• **Task list**
1) Answer these about the minion recipes below:
(a) How many Twinkies does the cupcake recipe call for?
(b) Who provided the Minion Sheet Cake recipe?
(c) What oven temperature does the sheet cake recipe give for dark or nonstick pans?
2) Rewrite the part of the minion recipes below that opens with "Provided by AuntieGooper" and closes with "each frosted cupcake.", swapping "black writing icing" for "black decorating gel".
3) Extend the minion sheet cake recipe below by writing the steps that come after its last one.

• **Document**
Despicable Me Minion Cupcakes Recipe - (4.4/5) image

Provided by AuntieGooper

Number Of Ingredients 5

6 pre-made and frosted cupcakes
12 Twinkies
Smarties or any round candies or ready make candy eyes, for the eyes
2 tablespoons brown sprinkles
1 tube black writing icing

Steps:

  • Cut the twinkies in half. Squeeze two dots of black icing on the smarties or other candies to act as glue. Add the smarties or other candies as eyes, colorful or just plain white. Draw pupils on the eyes, a mouth, goggles using black writing icing. Place a few chocolate sprinkles on the minion's head for hair. Finally, put the minions cut side down on top of each frosted cupcake.

MINION SHEET CAKE



Minion Sheet Cake image

If you've got a Despicable Me fan in your life, try this easy recipe that celebrates the rambunctious homunculi. This spot-on recreation of one of Gru's tiny henchmen will be the hit of any party.

Provided by Heather Baird

Categories     Dessert

Time 3h50m

Yield 12

Number Of Ingredients 12

1 box Betty Crocker™ Super Moist™ butter recipe yellow cake mix
Water, butter and eggs called for on cake mix box
1 container Betty Crocker™ Whipped whipped cream frosting
Golden yellow food color
1 tube (4.25 oz) Betty Crocker™ blue decorating icing
7 pieces (12 inches each) black string licorice
1 chocolate-covered peppermint patty (1.4 oz), unwrapped
3 milk chocolate candy drops or pieces, unwrapped
5 pieces (1 inch in diameter) chewy chocolate candies, unwrapped
1 teaspoon corn syrup
1 oz silver decorating sugar
Betty Crocker™ Easy Flow black decorating icing (from 6.4-oz can)

Steps:

  • Heat oven to 350°F (325°F for dark or nonstick pans). Line large cookie sheet with cooking parchment paper or waxed paper. Spray bottom only of 13x9-inch pan with baking spray with flour.
  • Make and bake cake mix as directed on box, using water, butter and eggs. Cool 10 minutes in pan on cooling rack. Turn cake out onto paper-lined cookie sheet. Cool completely, about 1 hour.
  • With serrated knife, trim off square corners of cake, creating oblong shape. Trim 1 short side flat to make bottom of cake.
  • Spoon three-fourths of the container of frosting into medium bowl. Stir in yellow food color. Frost cake with thin coat of yellow frosting. Refrigerate 30 minutes.
  • Remove cake from refrigerator. Frost cake with final coating of yellow frosting. Refrigerate until frosting is firm, about 15 minutes.

[Word and element location listing]
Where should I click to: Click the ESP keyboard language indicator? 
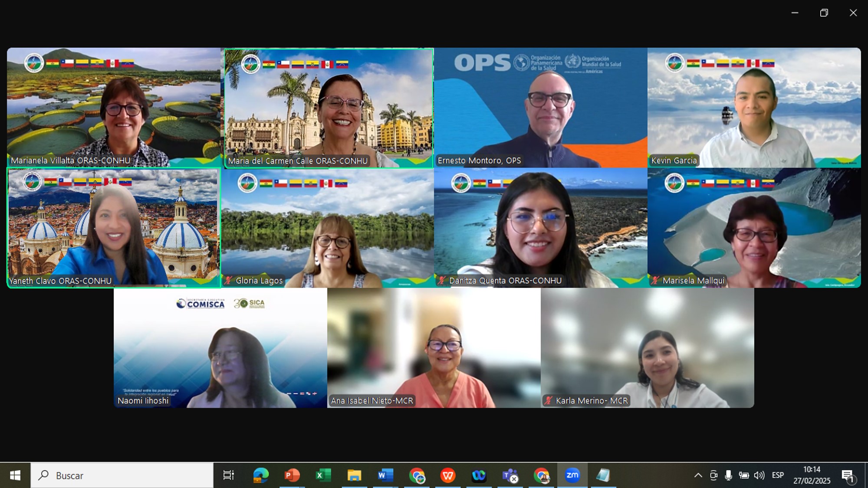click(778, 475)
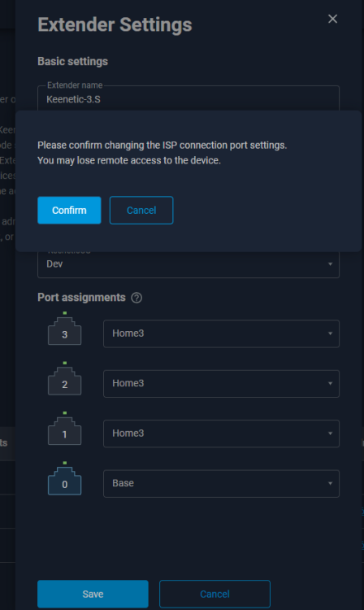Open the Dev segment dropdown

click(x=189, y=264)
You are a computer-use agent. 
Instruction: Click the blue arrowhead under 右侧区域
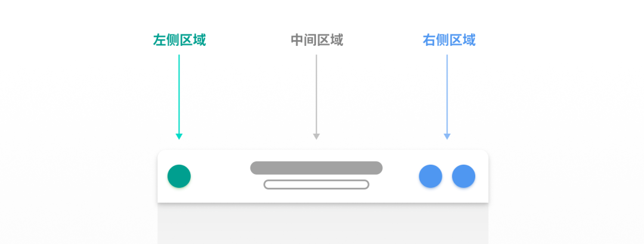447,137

• **Response list**
1)
(a) 12
(b) Heather Baird
(c) 325°F

2)
Provided by AuntieGooper

Number Of Ingredients 5

6 pre-made and frosted cupcakes
12 Twinkies
Smarties or any round candies or ready make candy eyes, for the eyes
2 tablespoons brown sprinkles
1 tube black decorating gel

Steps:

  • Cut the twinkies in half. Squeeze two dots of black icing on the smarties or other candies to act as glue. Add the smarties or other candies as eyes, colorful or just plain white. Draw pupils on the eyes, a mouth, goggles using black decorating gel. Place a few chocolate sprinkles on the minion's head for hair. Finally, put the minions cut side down on top of each frosted cupcake.

3)
  • Use off-set spatula to make an upward curving line in frosting about 4 inches from bottom of cake. Place blue decorating icing in small bowl; stir until smooth. Frost bottom (including bottom edges) of cake with blue icing up to curved line. Use 1 licorice string to cover line; if needed, use kitchen scissors to snip away excess licorice. Refrigerate cake 30 to 45 minutes.
  • For eye, frost mint patty with thick layer of remaining white frosting. Place 1 of the chocolate candy drops, pointed end down, into frosting; set patty aside.
  • Knead together chewy chocolate candies. When completely combined and malleable, roll candy between palms into a rope. Press rope around plastic tumbler with 3 1/4- to 3 1/2-inch diameter rim; press loose ends together to secure. Gently lift tumbler away from candy. With pastry brush, coat chocolate candy ring with a little corn syrup (you may not need all of the corn syrup). Place silver sugar in shallow dish; dip chocolate ring into sugar to coat.
  • Remove cake from refrigerator. Gently peel cake away from paper; place cake on cake board or serving platter. Place eye towards top center of cake. Place silver ring around eye.
  • Press 2 chocolate drops into blue portion of cake just under licorice string to create buttons on jumper. Arrange 4-inch piece of licorice onto cake a few inches below eye in a half-curve to create smile. Cut 2 licorice strings into 3-inch pieces; insert into top of cake to create hair. Use more licorice strings to outline jumper.
  • Attach plain tip (provided) to Easy Flow icing nozzle. Draw 2 lines of icing about 2 inches apart on either side of silver eye ring. Fill in lines with more black icing; smooth icing with small knife or spatula. Store cake loosely covered.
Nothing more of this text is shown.